Living in the city, Melanie Rizzotti ’18 had never before seen the night sky for what it truly is: a breathtaking tapestry of a million blazing jewels.
But in the desert of Joshua Tree National Park, she finally did, thanks to a semi-annual stargazing trip organized by the Whittier College physics club.
“It was pretty indescribable,” she said. “It’s so beautiful.”
Rizzotti and several dozen other Whittier students piled into a bus or friends’ cars and trekked to the national park for the recent Star Party, where they explored, cooked hot dogs and s’mores, made memories around the campfire, and learned the stories behind the twinkling lights that fill the night sky. The overnight event is so popular, many students aren’t physics majors—including Rizzotti, who majors in sociology.
The trip presented wonders to seasoned stargazers, as well, including physics major Cassady Smith ’20. Growing up, she and her family always brought a telescope when they went camping. But for Smith, the Star Party combined that nostalgic experience with eye-opening academics, thanks to physics professor Glenn Piner sharing his expertise throughout the night.
With all eyes turned to the heavens, the students watched Piner’s green laser pointer zip from one star to the next as he explained the science and stories surrounding them, including which galaxies they’re burning in, or how Roman soldiers used to have to be able to see a particular seven stars as a test of their eyesight.

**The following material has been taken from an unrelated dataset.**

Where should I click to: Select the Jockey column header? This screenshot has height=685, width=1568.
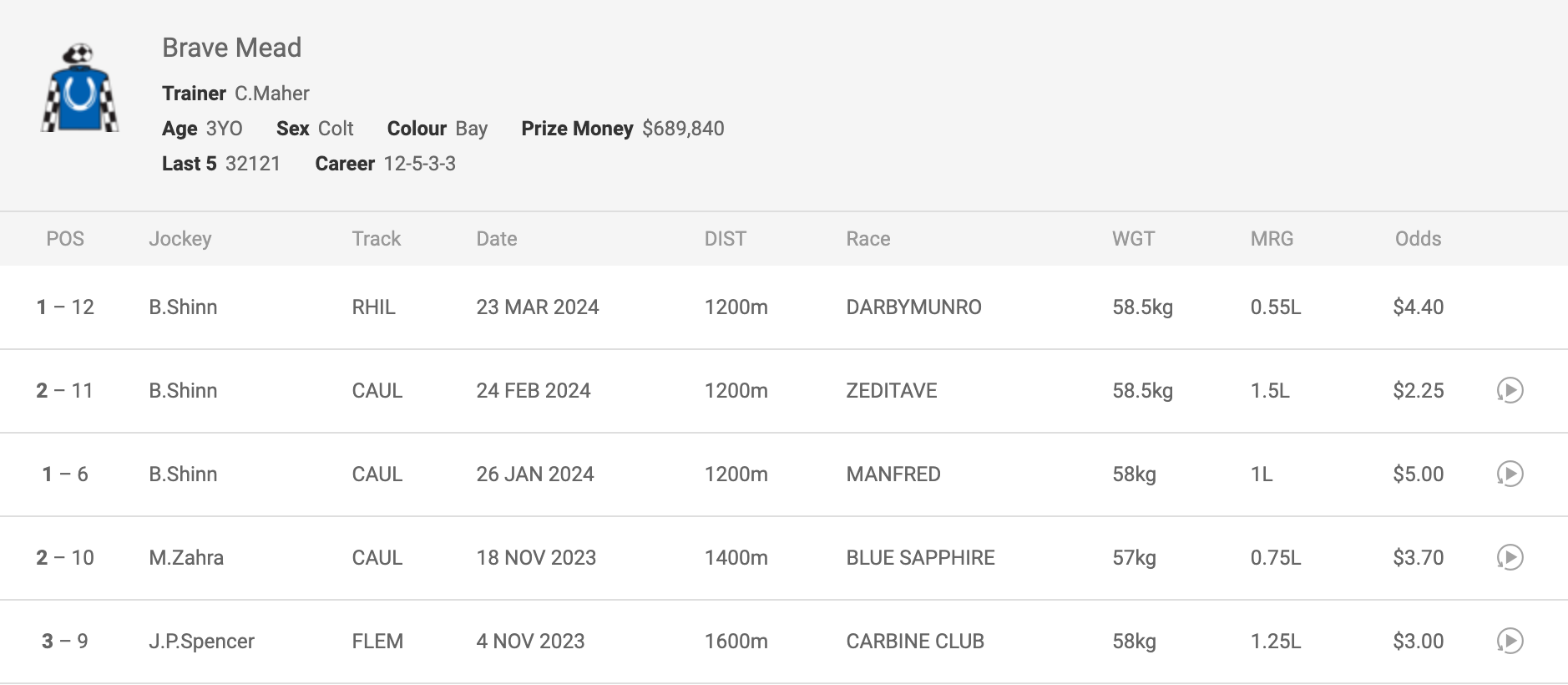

Clearly impressed, business administration major Sean Sternberg ’18 said Piner seemed to know every star in the sky.
“It’s kind of awe-inspiring, you know? There’s so much out there,” said Sternberg, who knew he had to go after hearing students rave about past trips. “Dr. Piner being there and being able to talk us through it was just—can’t get enough of that.”
Students also took turns looking through a powerful telescope at the stars and the moon, which looked so close that they could trace the contours of its craters.
“I particularly like being able to show the students the Moon and the planets, especially Jupiter and Saturn, through the telescope for the first time,” Piner said. “I think there is something important about seeing these with your own eyes as real places, rather than just as pictures in a book or on a screen.”